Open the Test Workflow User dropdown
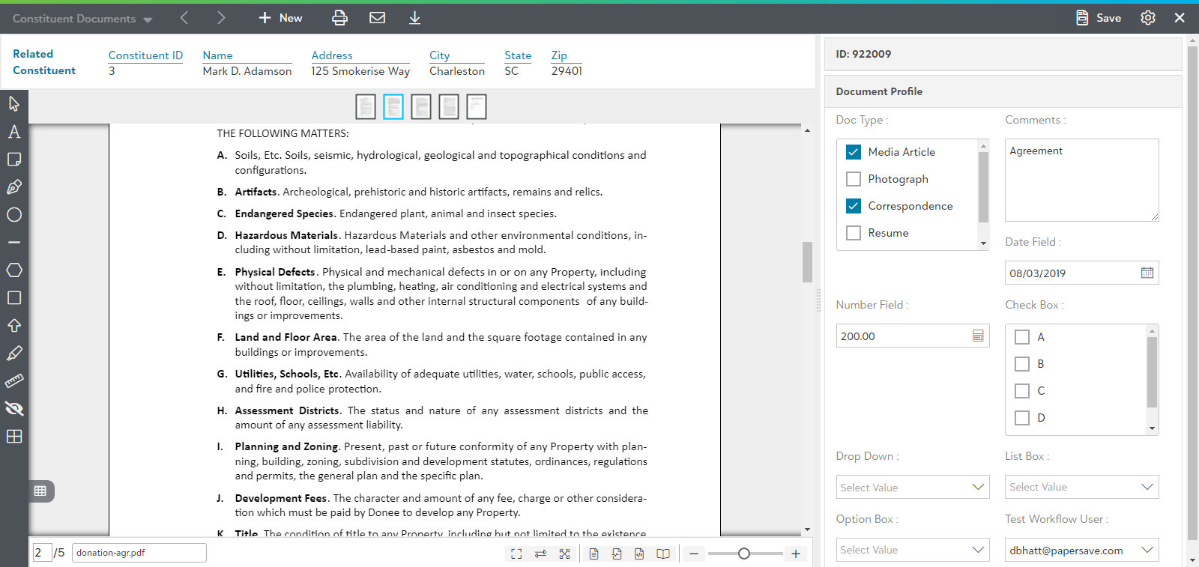This screenshot has width=1199, height=567. point(1081,551)
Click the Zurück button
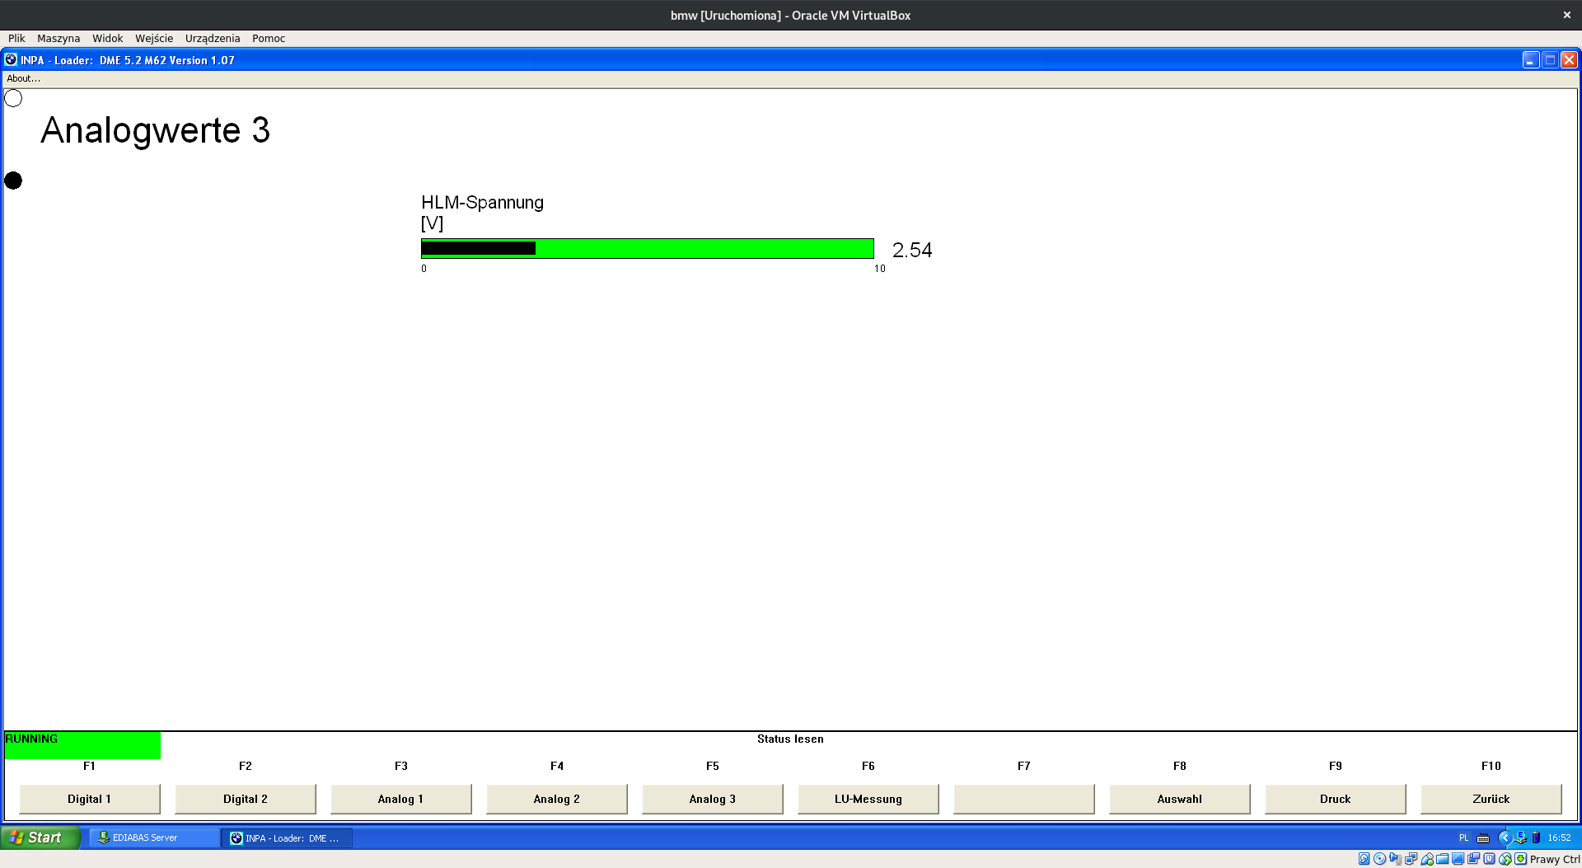The width and height of the screenshot is (1582, 868). (x=1491, y=799)
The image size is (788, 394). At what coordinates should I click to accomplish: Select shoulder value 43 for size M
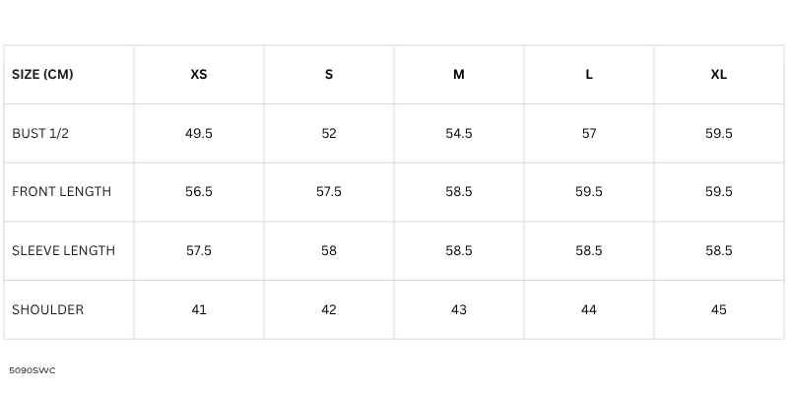(x=459, y=309)
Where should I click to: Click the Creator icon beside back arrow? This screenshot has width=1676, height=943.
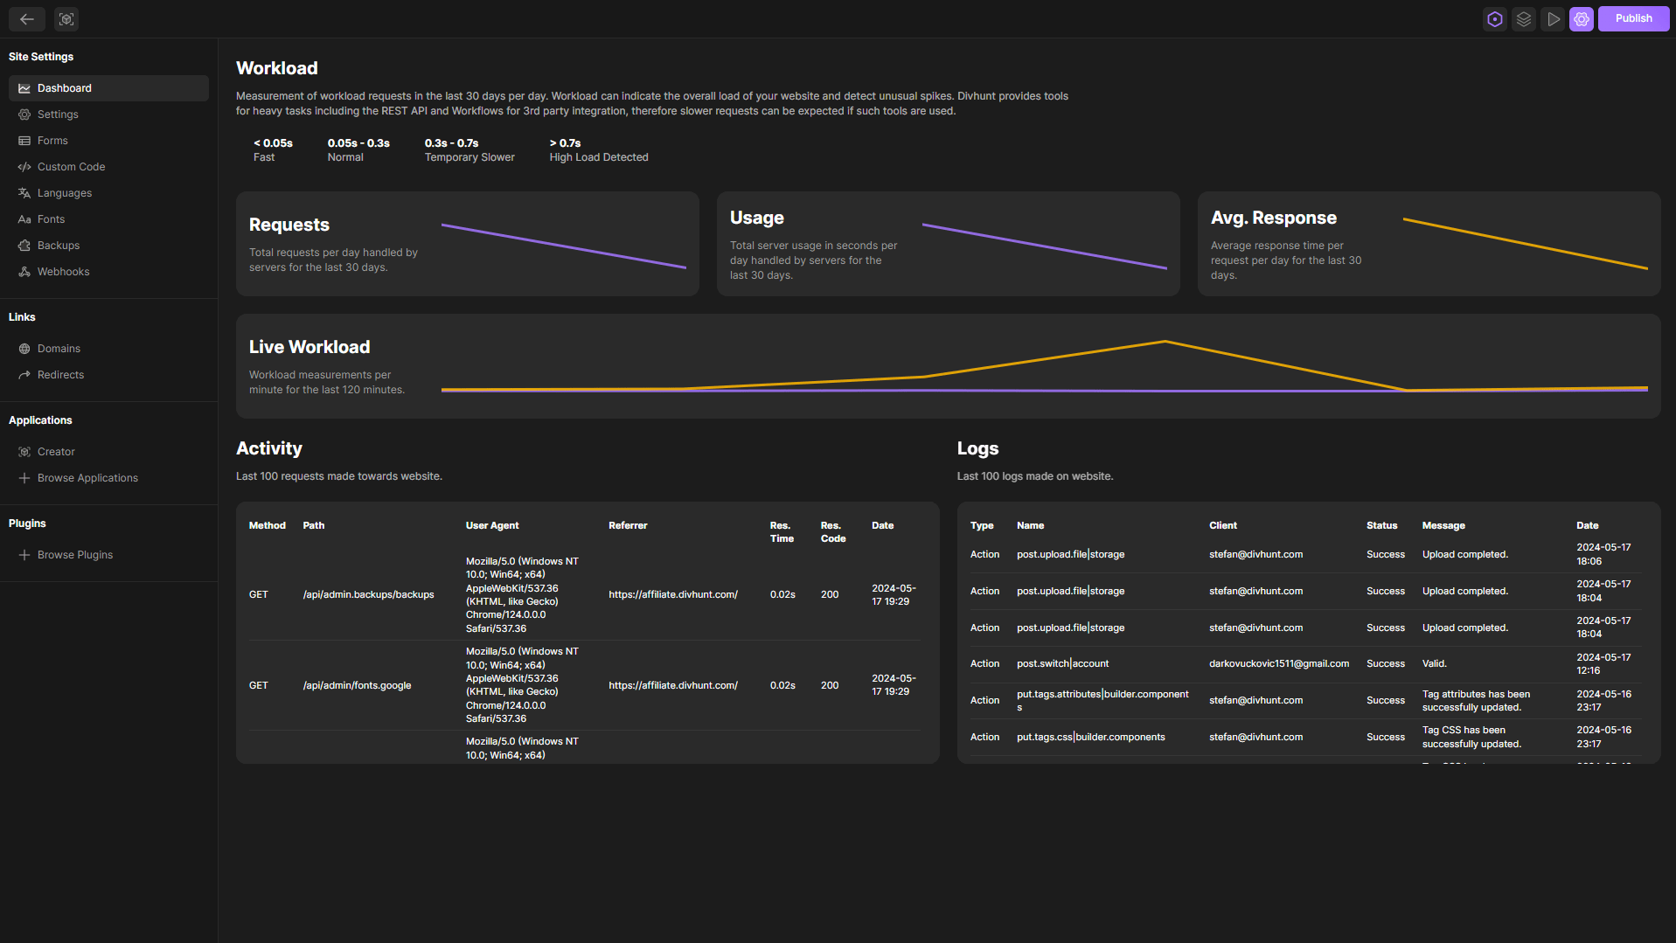66,19
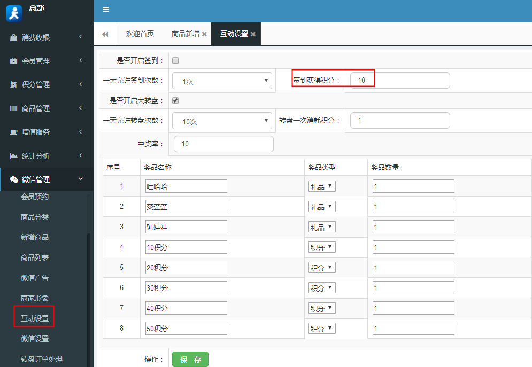Click the 积分管理 sidebar icon
This screenshot has width=532, height=367.
(13, 84)
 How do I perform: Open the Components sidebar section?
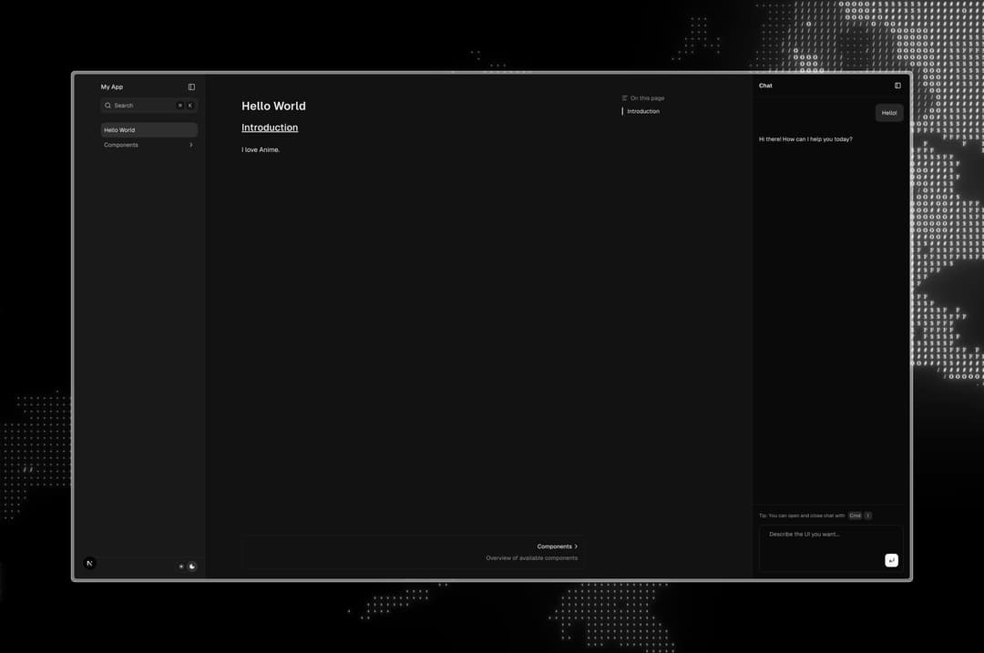(121, 145)
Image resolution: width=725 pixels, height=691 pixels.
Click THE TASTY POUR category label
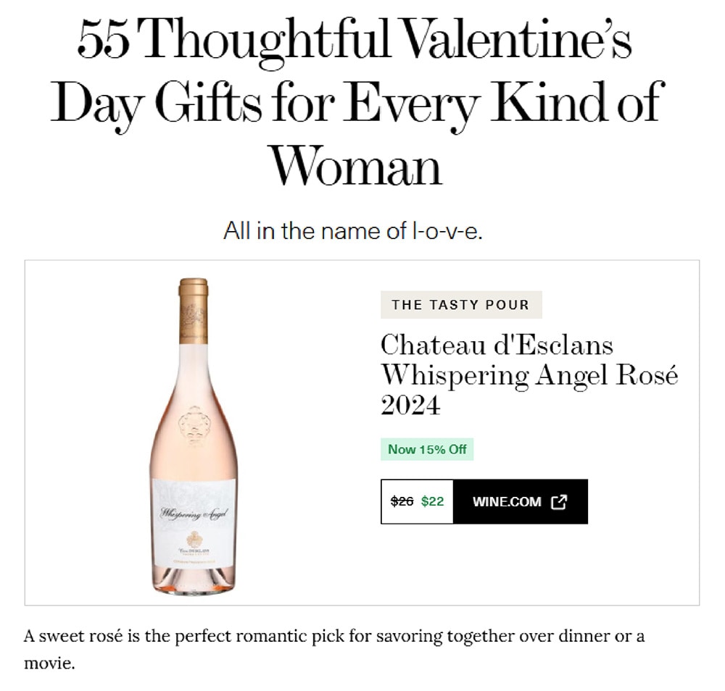(460, 305)
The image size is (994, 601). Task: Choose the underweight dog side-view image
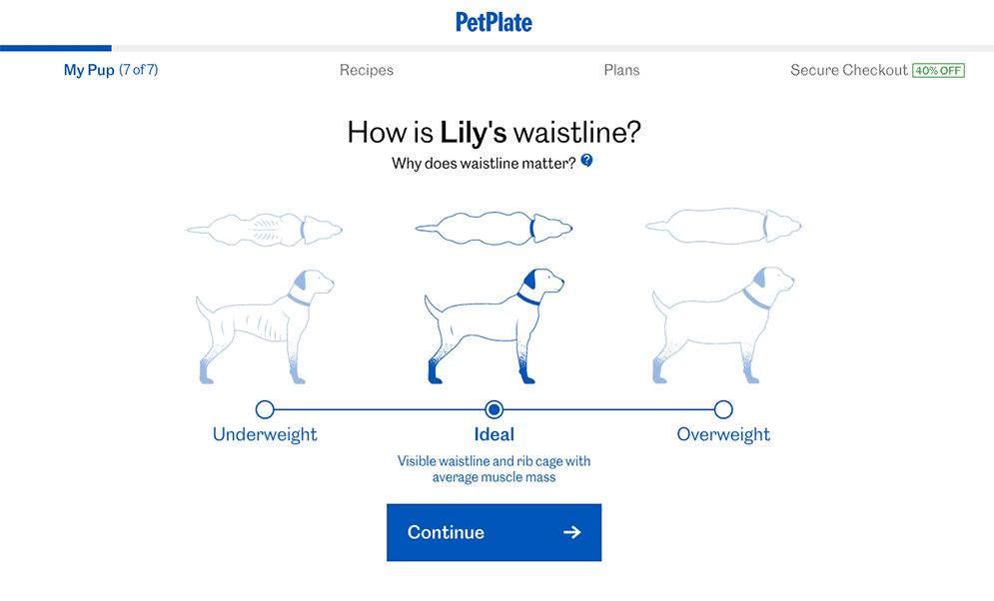pos(265,326)
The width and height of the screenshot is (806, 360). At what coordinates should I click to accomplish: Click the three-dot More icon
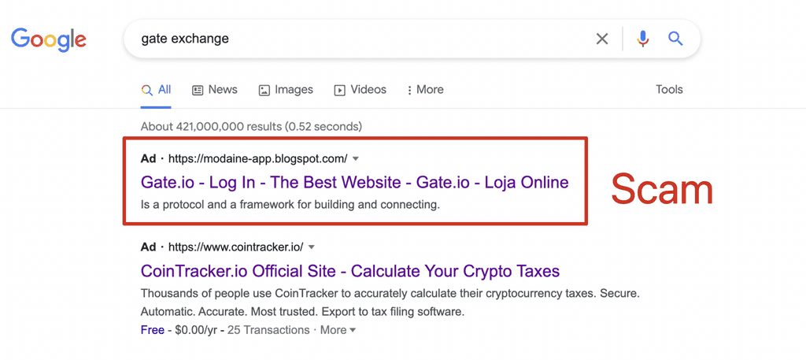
====
An exact copy of the material above is required, free of any pictures.

Open the Test Workflow User dropdown
This screenshot has width=1199, height=567. point(1081,551)
Click the Zurück button
The width and height of the screenshot is (1582, 868). (x=1491, y=799)
The image size is (788, 394). At what coordinates should I click to accomplish: Select shoulder value 43 for size M
(x=459, y=309)
Where should I click to: Click the Creator icon beside back arrow? This screenshot has width=1676, height=943.
66,19
Click the 积分管理 sidebar icon
This screenshot has width=532, height=367.
(13, 84)
 How do I perform: Open the Components sidebar section?
(121, 145)
Image resolution: width=725 pixels, height=691 pixels.
Click THE TASTY POUR category label
(460, 305)
The image size is (994, 601). Task: Choose the underweight dog side-view image
pos(265,326)
The width and height of the screenshot is (806, 360). At what coordinates should I click to accomplish: Click the three-dot More icon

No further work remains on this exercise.